Right, but for this to work the command needs to run with the correct
Ruby version (maybe a project specfic one set via RVM and rbenv), and
this version may not be compatible with TextMate’s Ruby API, meaning the
command can’t use all the nice things like `TextMate::Executor`).

Also, for some cases (eg. running rspec in a Rails project using the
Spring preloader) running the executable via a binstub (if present) is
even more performant than requiring it directly in the command.

But I think this discussion belongs into
https://github.com/textmate/bundle-support.tmbundle/issues/20 :-)

That’s some good points.

Good point.

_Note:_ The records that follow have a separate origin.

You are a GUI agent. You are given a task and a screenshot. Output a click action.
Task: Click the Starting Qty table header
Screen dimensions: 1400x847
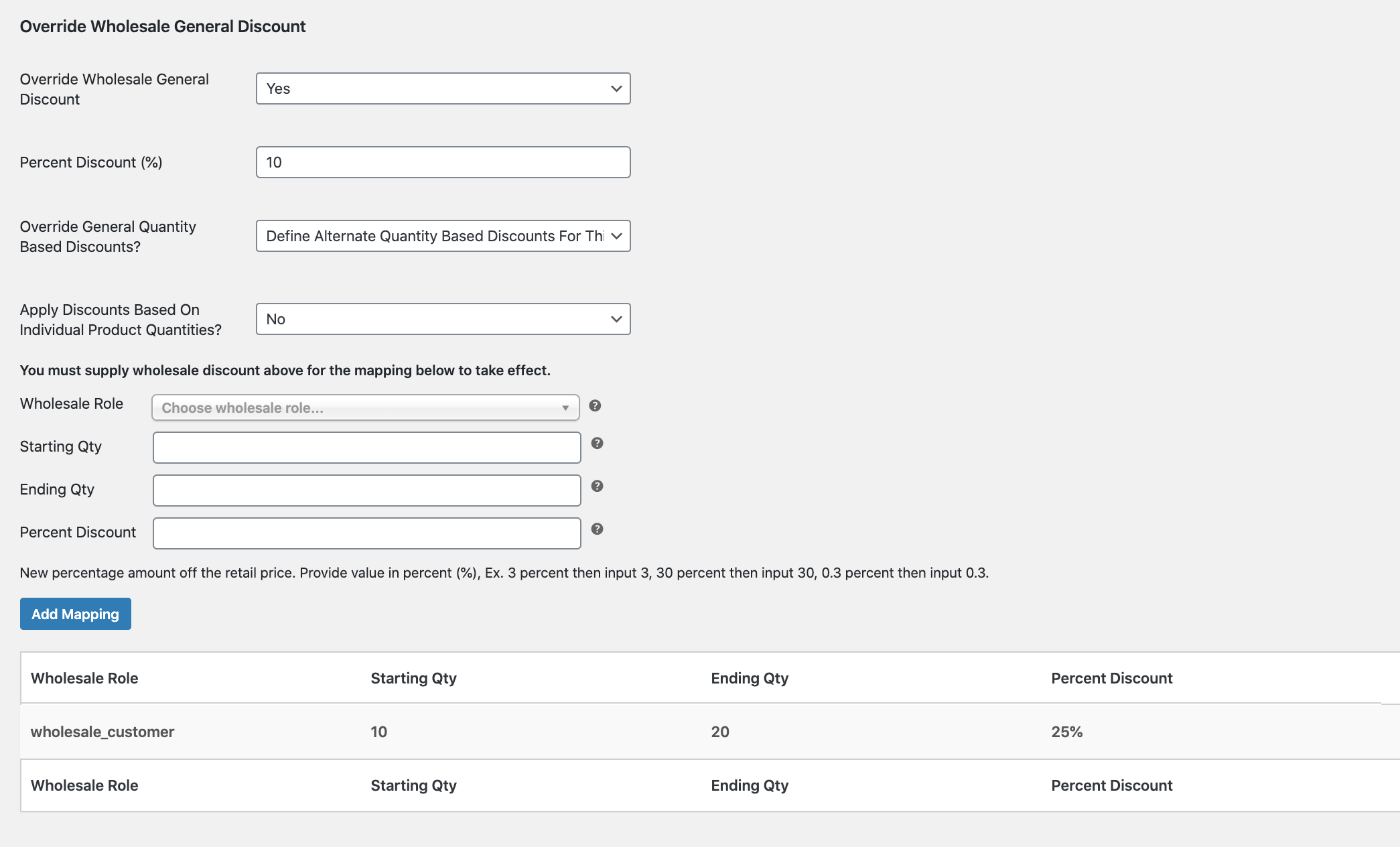[x=413, y=678]
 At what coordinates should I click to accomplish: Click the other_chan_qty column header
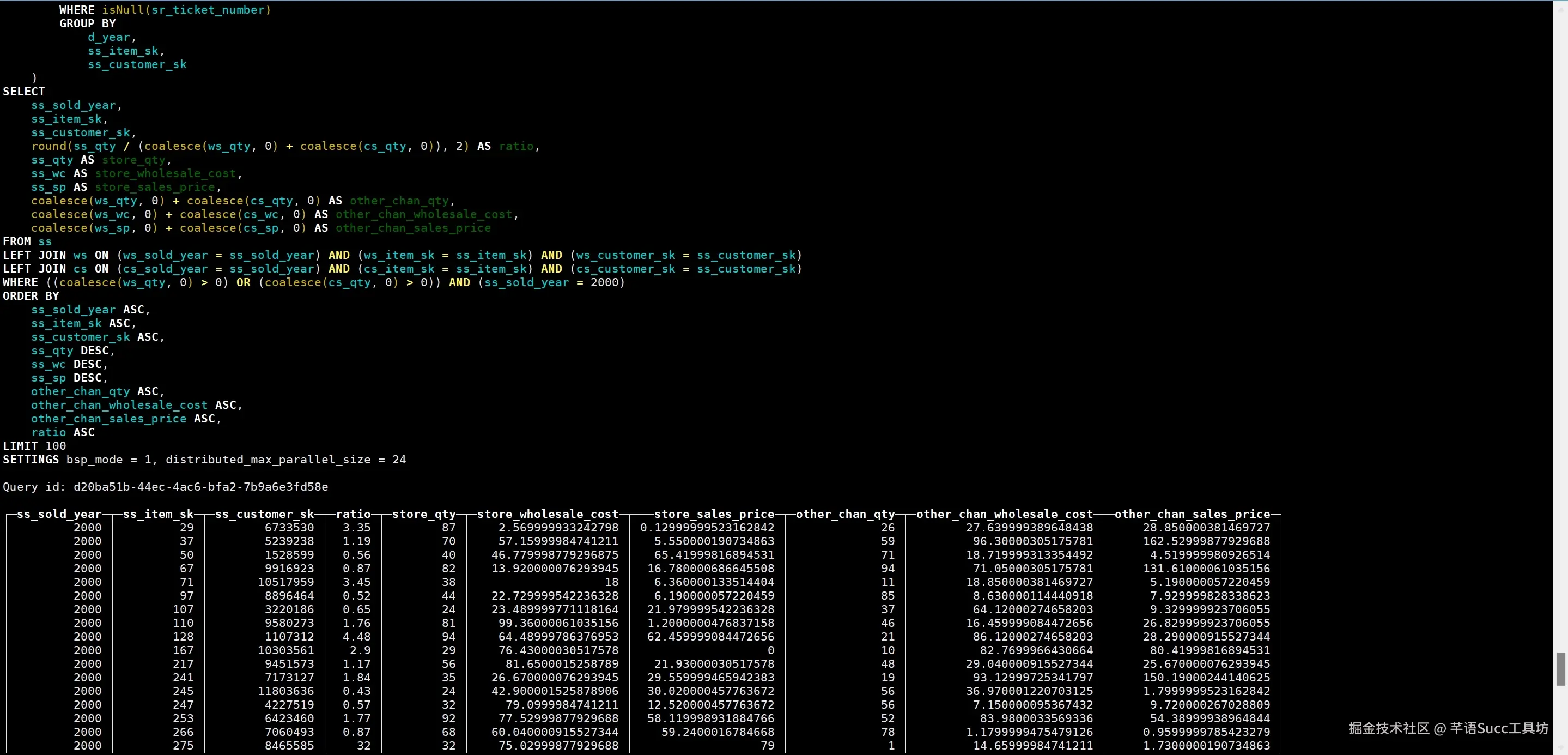pos(845,514)
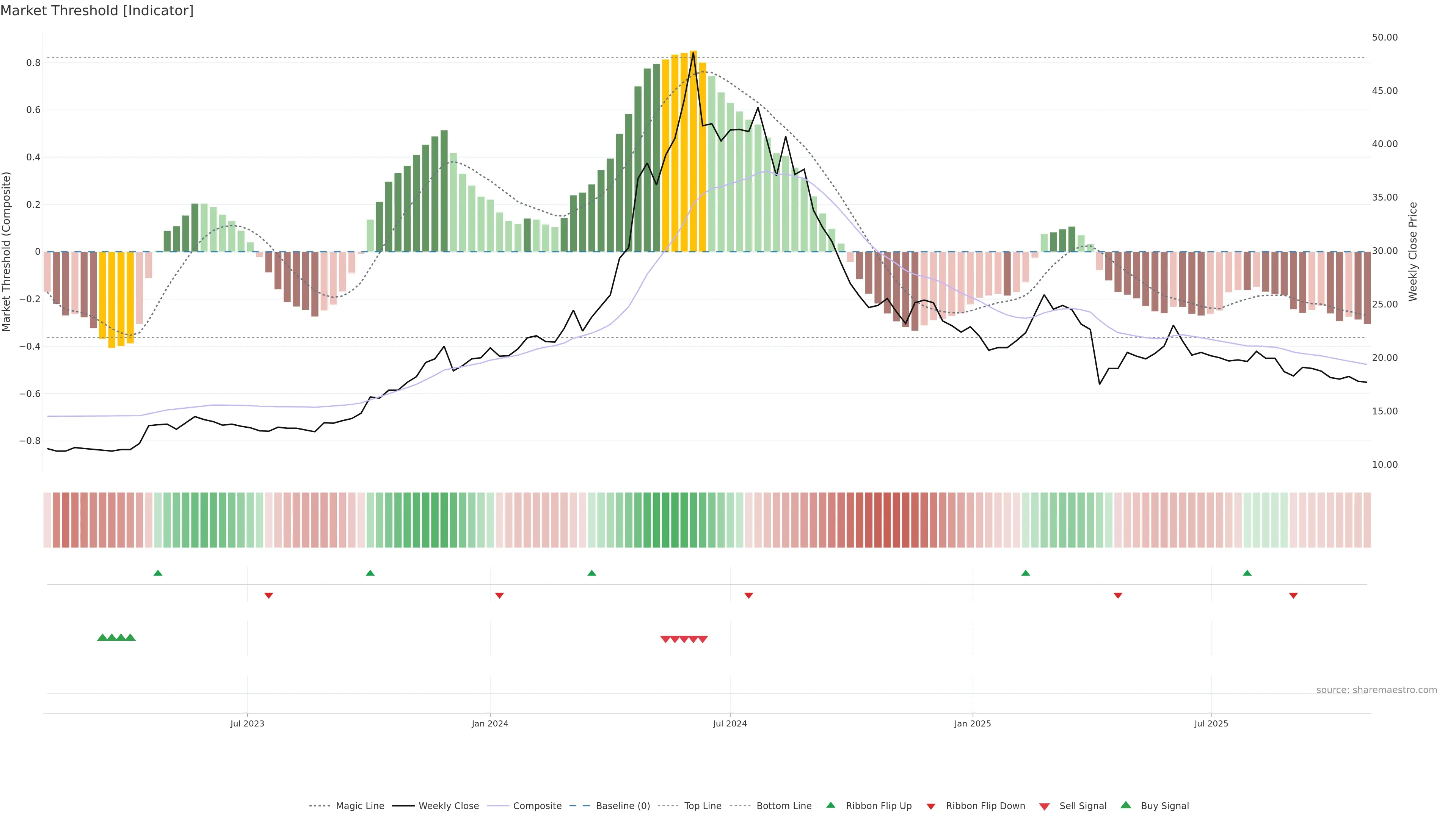Click the ribbon flip down marker near Jul 2024
Viewport: 1456px width, 819px height.
[x=748, y=595]
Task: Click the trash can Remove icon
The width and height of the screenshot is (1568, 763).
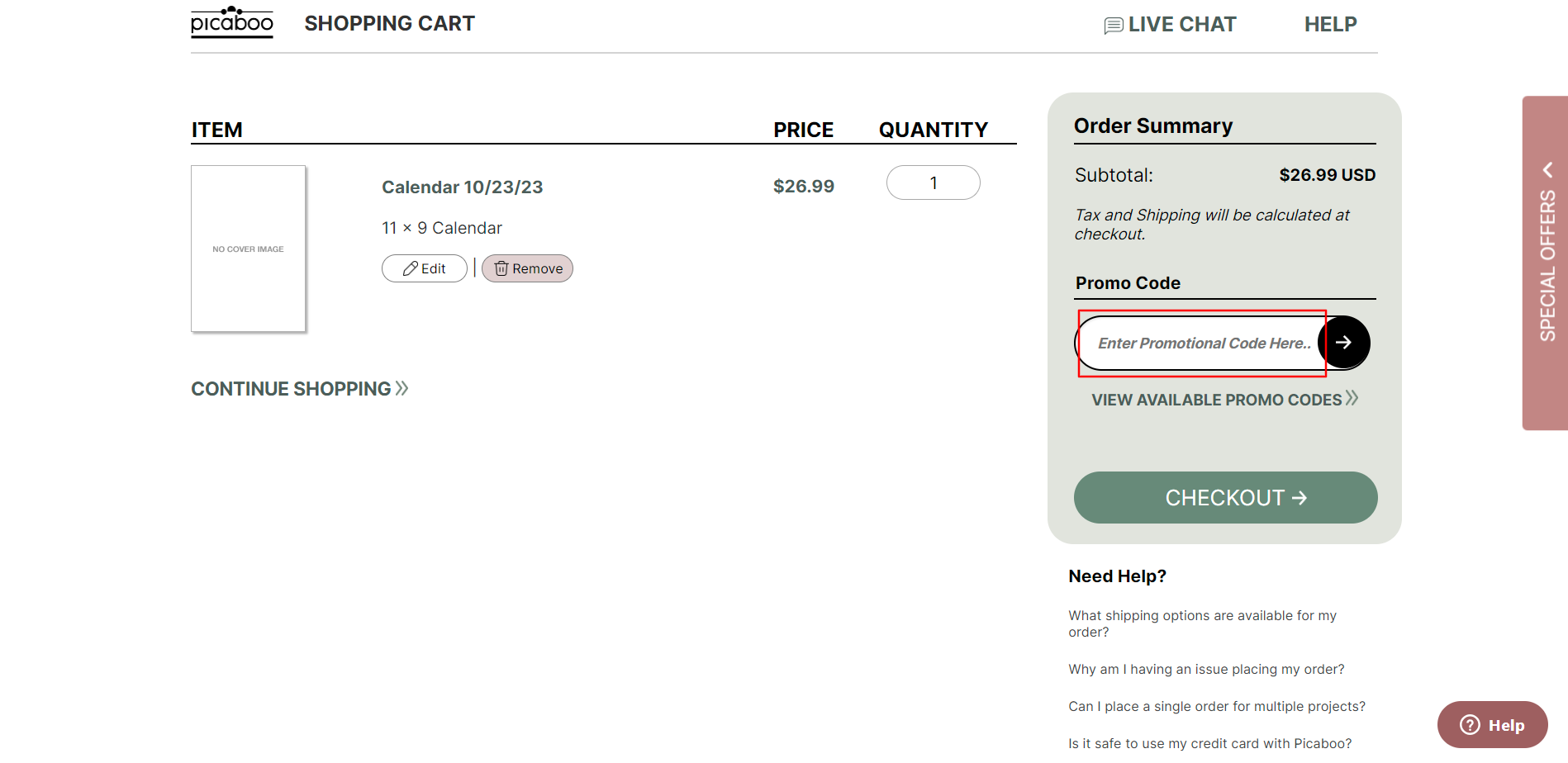Action: point(501,268)
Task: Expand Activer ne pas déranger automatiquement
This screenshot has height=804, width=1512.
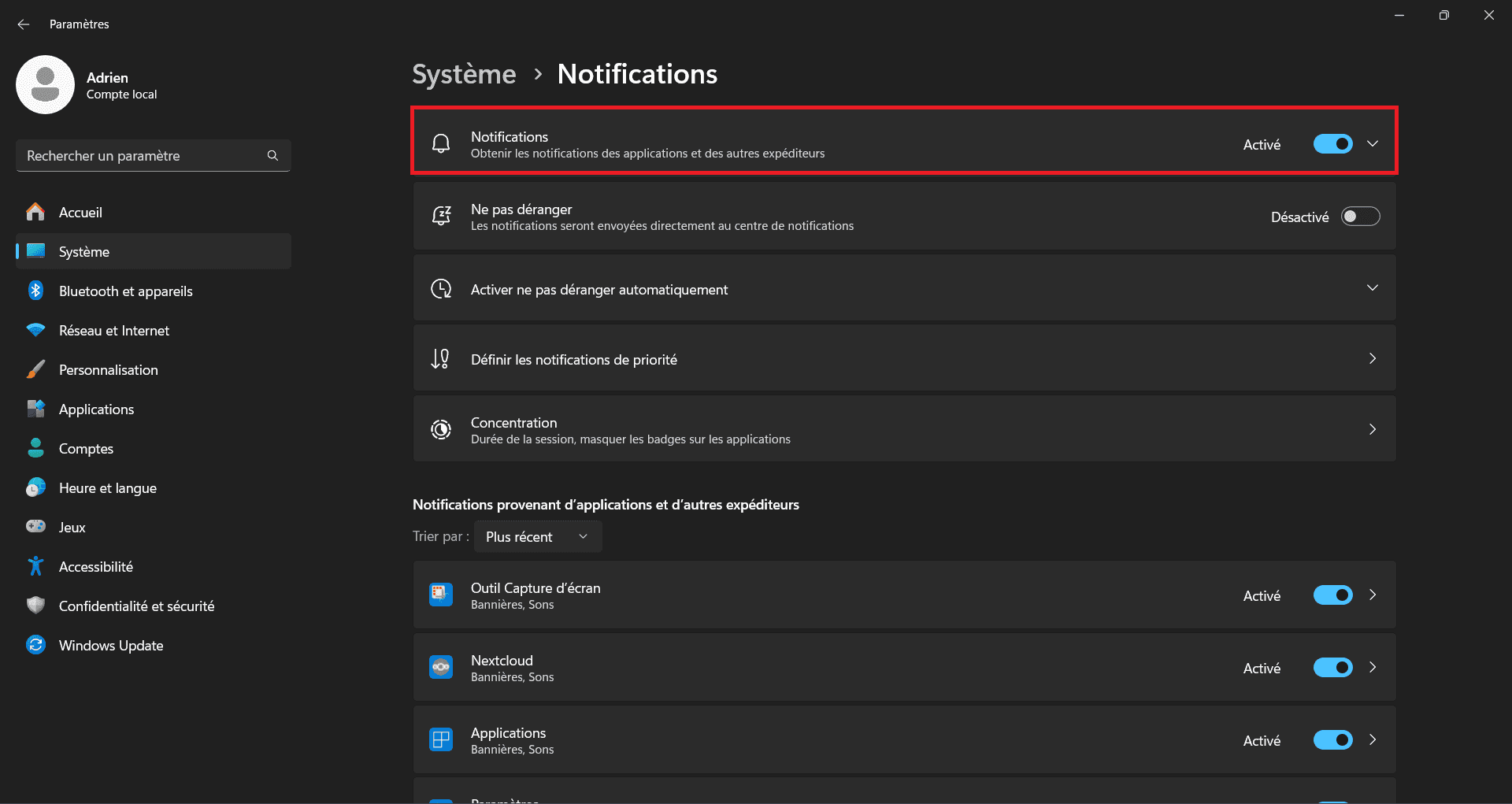Action: pyautogui.click(x=1373, y=288)
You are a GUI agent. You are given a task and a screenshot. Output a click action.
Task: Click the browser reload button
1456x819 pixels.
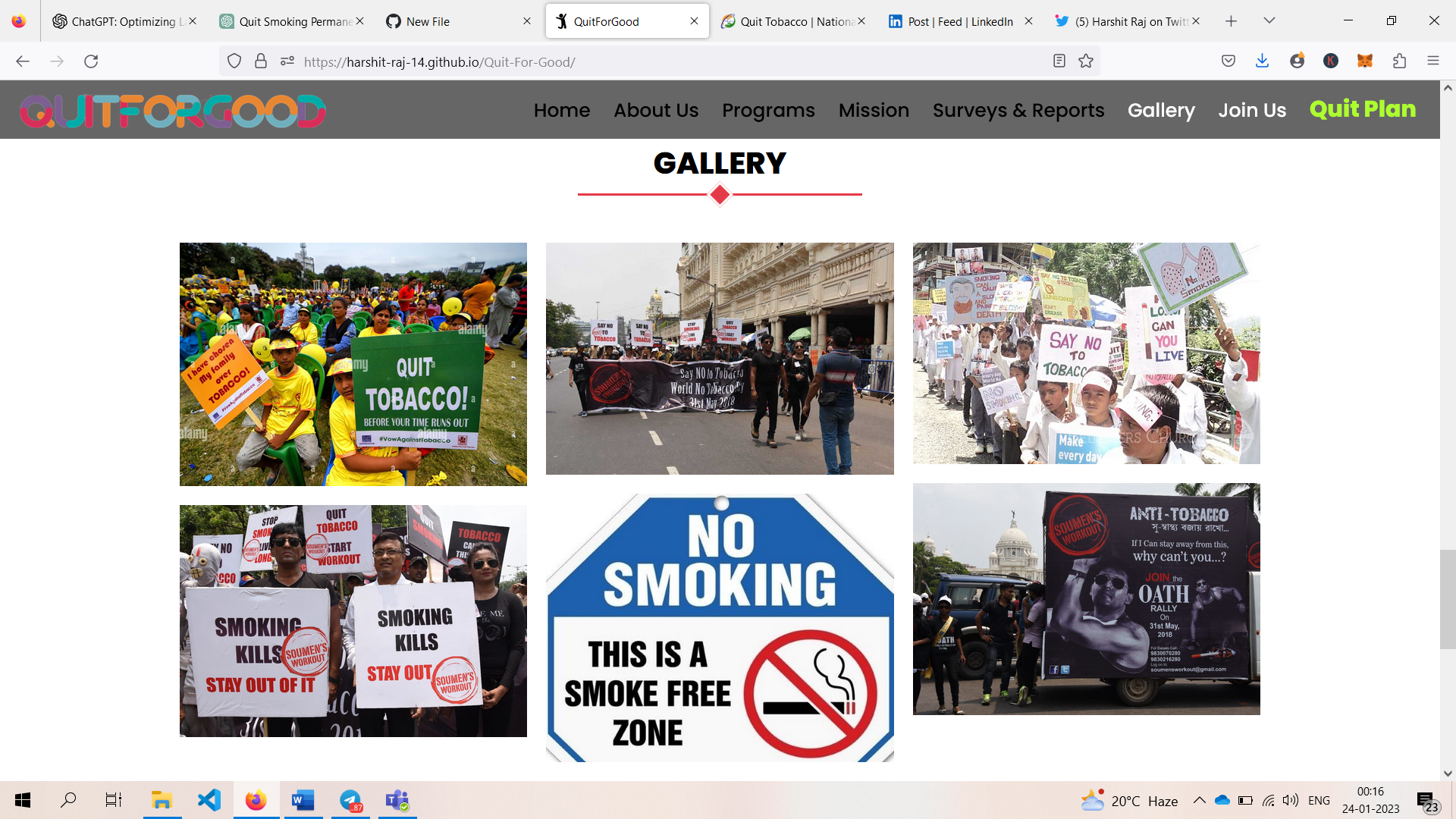coord(91,61)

On the other hand, this other bundle has not been included
in TextMate’s “official” bundle index so far (it can’t be installed from
Preferences → Bundles), so we could also try to freshly create the new
shiny ultimate RubCop bundle ourselves :-)

Sure, but I think we should try avoid spreading ourself too thin. There’s already more than one RuboCop bundle. It’s always fun to create a new project, but it’s usually the last 10%, to take the project across the finish line ,that are the most time consuming and not the most fun part.

I tend to prefer the solution with a dedicated bundle for running RuboCop anyway :) Only problem I’m having with this right now is the duplication of the “find and run the right rubycop executable” logic between the two bundles. That’s why I suggest a dedicated API for this.

Make sense. There are two different use cases here. The PR for the Ruby bundle is about formatting Ruby code and one can argue that RuboCop is used for that is only an implementation detail and therefore is better suited in the Ruby bundle.